Seth Hayes Give 5 Pointers on Financial Stability to Millennials
Even the oldest millennials are far from their retirement years, and they may face big obstacles before they get there. Seth Haye, who helps manage $1.2 billion for the Oaks Group within Morgan Stanley Wealth Management, said he always tried to impart these ideas to younger investors to help them decide what they want, and get ahead so they can fulfill those plans. Forbes dubbed Haye the best millennial wealth adviser in the US in 2019, and he has ranked high on similar lists for the past three years
- Live beneath your means
"You've got to be willing to adjust your cost of living early in life," he said. "Once you get used to the nicer things, it's really tough to go to the things that aren't so nice."
- Prioritize, then plan
Hayes says the two bigest future priorities for millenials are a house and retirement savings. Haye says a home is a worthwhile investment, even though the returns generally aren't huge.
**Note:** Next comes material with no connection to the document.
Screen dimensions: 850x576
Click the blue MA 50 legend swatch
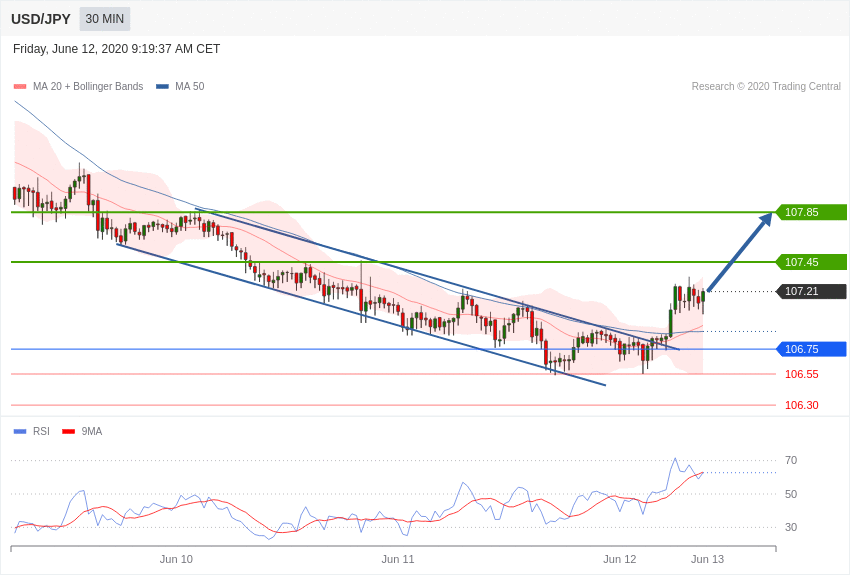[x=162, y=87]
For Retirement Haye urges clients to start saving as early as they're able so they can benefit as much as possible as their returns compound over the years.
- Make investing a game
Haye recommends creating a new goal every year and trying to meet and then exceed it, and to treat that habit as something enjoyable instead of a chore.
- Don't sweat over asset allocation
"Don't get too hung up on the asset allocation and the individual stock selection," he said. "That should be secondary to ... your ability to make these contributions each year early in your career, and dollar cost average into the market, and that's going to take away some of the general market risk."
- Be excited for bad news
"I try to get them to be excited for corrections and bear markets and recessions because that is usually where the real money is made," he said. "You're going to have the opportunity, especially if you're really early in your career, to double the contributions to your portfolio or triple the contributions to your portfolio, and to buy many more shares while the market is cheap."